Hari demi hari berganti dengan aktifitas yang sama namun suasana selalu berbeda, berjalan kaki, berdiskusi, bercanda untuk menyegarkan suasana, memasak, memancing dan mendirikan tenda. Hingga tiba Jumat, 26 Februari 2016. Pagi-pagi sekali kami sudah berkemas untuk melakukan perjalanan, hari ini sepertinya jauh lebih rileks dengan agenda 'liburan' artinya jika kami menemukan lokasi yang strategis dan nyaman untuk bermalam meski belum saatnya mendirikan tenda kami akan berhenti disana.
Catatatan saya menuliskan sudah belasan pondokan perambah di sekitar  rute perjalanan termasuk yang tampak dari jauh telah ditinggalkan para penghuninya, malah beberapa diantaranya berdiri permanen bukan dengan menggunakan terpal, saya meyakini kehadiran tim ekspedisi telah membuat pelaku illegal loging dan para penumbang pohon itu sementara waktu keluar dari hutan, polhut berkisah mengenai patroli yang mereka lakukan-pun tak membuahkan hasil karena para perambah hutan cenderung kucing-kucingan dan akses menuju Taman Nasional Tesso Nilo begitu banyak seperti jaring laba-laba, akhirnya laju perambahan hutan ini tak bisa dibendung.
Tiba di sebuah pondokan kayu yang permanen, persis di tepian sungai Nilo.
Setelah sebelumnya tim mengendap-endap untuk mencari tahu adakah aktifitas disana? ternyata kosong dan kami segera menghampiri, lalu  Camp ini diketahui milik bang Upal masyarakat sekitar TNTN yang hanya memanfaatkan hutan sekedarnya saja, memancing atau mencari rotan. kemudian kami menamai pos ini sebagai Camp Upal, tempatnya lumayan! dengan gubuk panggung dan tanah terbuka cukup luas untuk menerima sinar matahari, nyaris seluruh anggota tim mengeluarkan semua pakaian basah untuk dijemur.
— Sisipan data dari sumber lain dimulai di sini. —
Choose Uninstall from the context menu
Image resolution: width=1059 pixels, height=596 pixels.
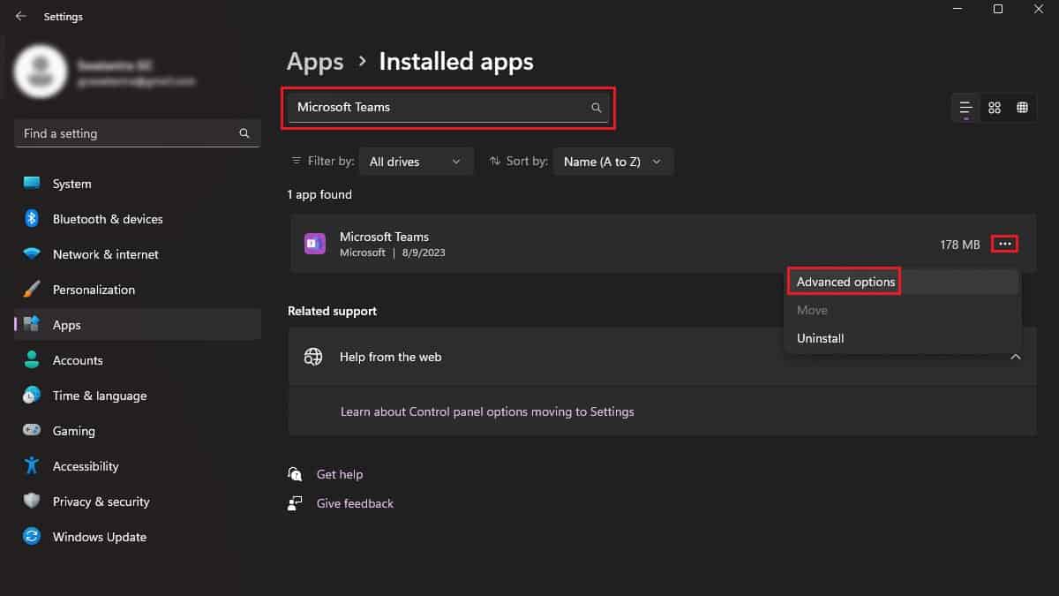coord(820,338)
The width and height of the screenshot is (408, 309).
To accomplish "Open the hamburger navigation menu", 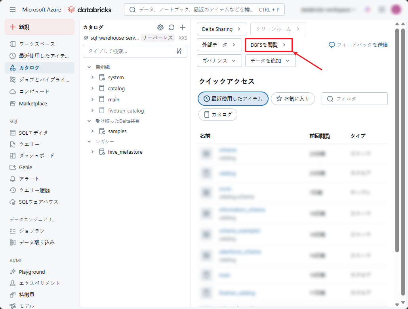I will [13, 10].
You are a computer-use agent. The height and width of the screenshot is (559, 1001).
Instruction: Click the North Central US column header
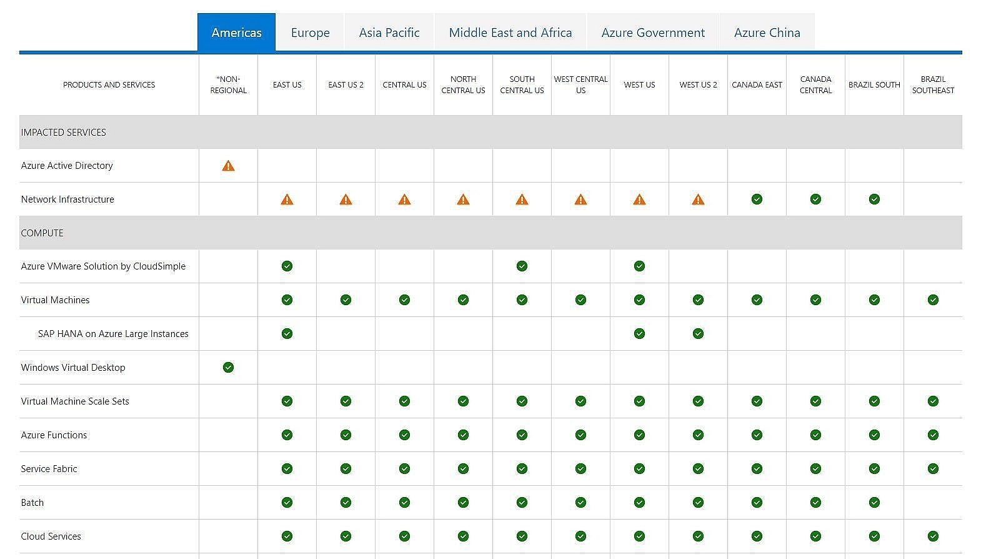463,85
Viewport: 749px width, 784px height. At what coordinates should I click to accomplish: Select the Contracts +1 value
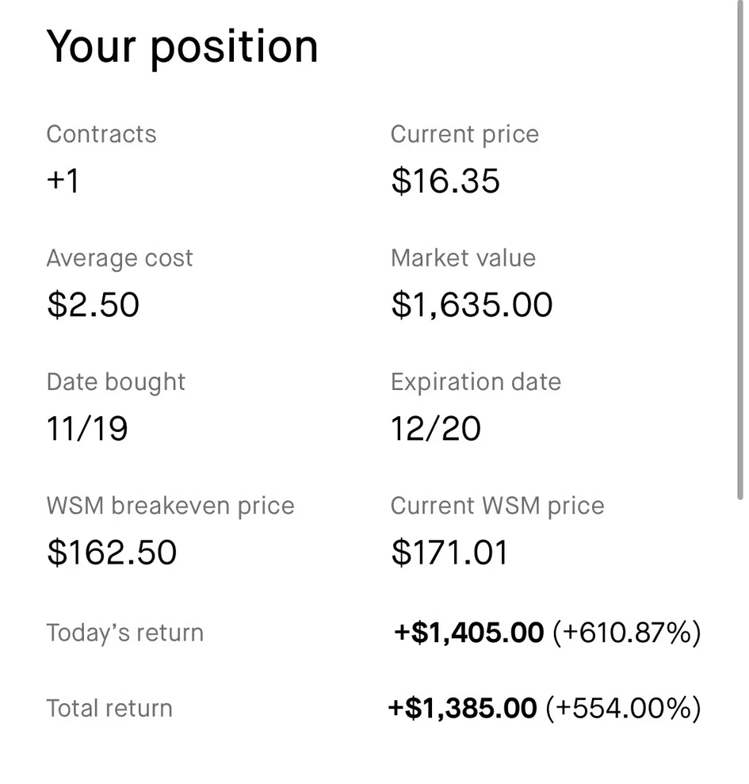coord(63,181)
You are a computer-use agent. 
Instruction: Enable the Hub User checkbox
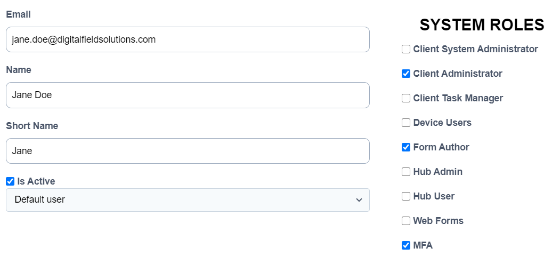(x=406, y=196)
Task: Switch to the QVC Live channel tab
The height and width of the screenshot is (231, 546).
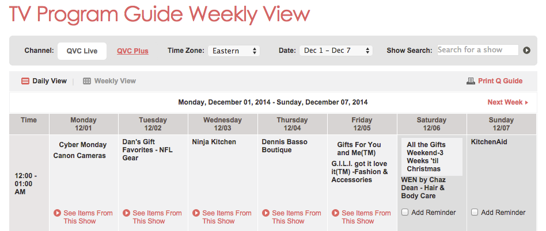Action: [x=82, y=51]
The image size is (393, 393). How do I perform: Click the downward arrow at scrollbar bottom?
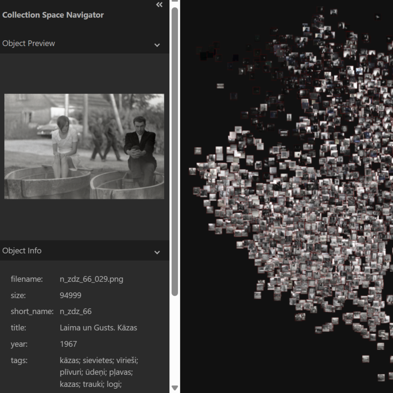tap(174, 388)
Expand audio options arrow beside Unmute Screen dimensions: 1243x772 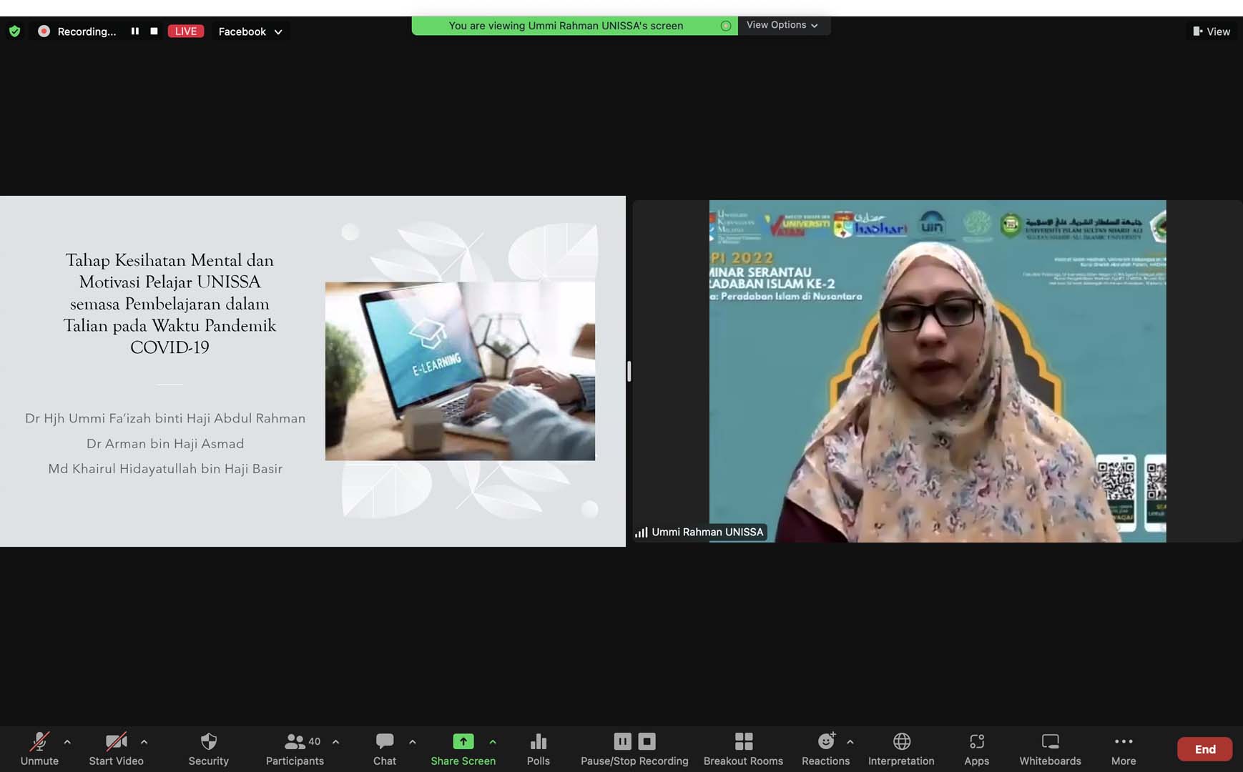click(67, 742)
Sementara gubuk yang satunya lagi terletak bersebrangan mirip pos penjagaan memiliki beberapa anak tangga, mungkin sengaja dibangun pembuatnya jika keadaan darurat misalnya menghindari ancaman binatang buas.
Sampah-sampah plastik berserakan jadi perhatian saya, hal ini merupakan pemandangan mencolok di setiap pondokan yang kami temui, saya berusaha mengumpulkannya, jika bisa sampai tak bersisa lalu membakarnya dalam sebuah gundukan sebab tak ada alternatif lain yang lebih baik selain membakar tanah disekitar terlalu keras untuk digali dan menimbunnya, sampah-sampah ada dimana-mana! saya pikir di hutan tak akan menemui sampah sebanyak itu, dalam pikiran mereka-reka binatang liar  apakah  yang telah mati disini karena menelan sampah plastik ini.
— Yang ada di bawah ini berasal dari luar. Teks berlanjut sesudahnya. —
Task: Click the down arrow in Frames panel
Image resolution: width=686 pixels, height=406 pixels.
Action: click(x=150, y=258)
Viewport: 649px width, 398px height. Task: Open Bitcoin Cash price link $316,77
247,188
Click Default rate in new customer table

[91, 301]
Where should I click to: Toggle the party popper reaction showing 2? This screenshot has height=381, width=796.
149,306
Di lain waktu Rudi anggota tim perwakilan masyarakat sempat bertutur, masyarakat lokal biasa justru punya perlakuan arif terhadap hutannya, mereka tak setuju dengan perambahan dan pembakaran hutan, Rudi tak sanggup menyembunyikan kesedihannya akibat deforestasi karena telah begitu besar dampaknya bagi lingkungan sekitar, "Aa mungkin ndak percaya dulu pernah ada ribuan orang datang ke sungai Nilo untuk menangkap ikan menggunakan potas, saya sedih banget, harusnya jangan begitu, mereka mengambil ikan-ikan yang besar-besarnya saja" suaranya lirih tak sanggup menyembunyikan rasa nelangsa, ia menjelaskan ikan-ikan yang hanya seukuran telapak tangan tidak ada yang mengambilnya padahal sudah mati terkena racun, targetnya hanya ikan-ikan sungai yang berukuran besar diatas satu setengah kilo gram.
Sebelum ikan-ikan diracuni, bagi Rudi memancing adalah memenuhi protein hewani keluarganya, atau jika hasil memancing berlebih ada yang minat dengan ikannya bisa ia jual, dalam sekali memancing bisa 3-4 ekor ikan gurame dengan rata-rata berat 3 kilogram ia dapat.
"sekarang mana a? ndak ada lagi ikan-ikan tuh! aa tahu sendiri hasil pancingan kita semalam  kecil-kecil dan paling besar hanya setengah kilo." Rudi terdiam dan kembali mengenang era 90-an hingga awal 2000-an  ketika dirinya masih bisa mendapati hasil memancing yang cukup.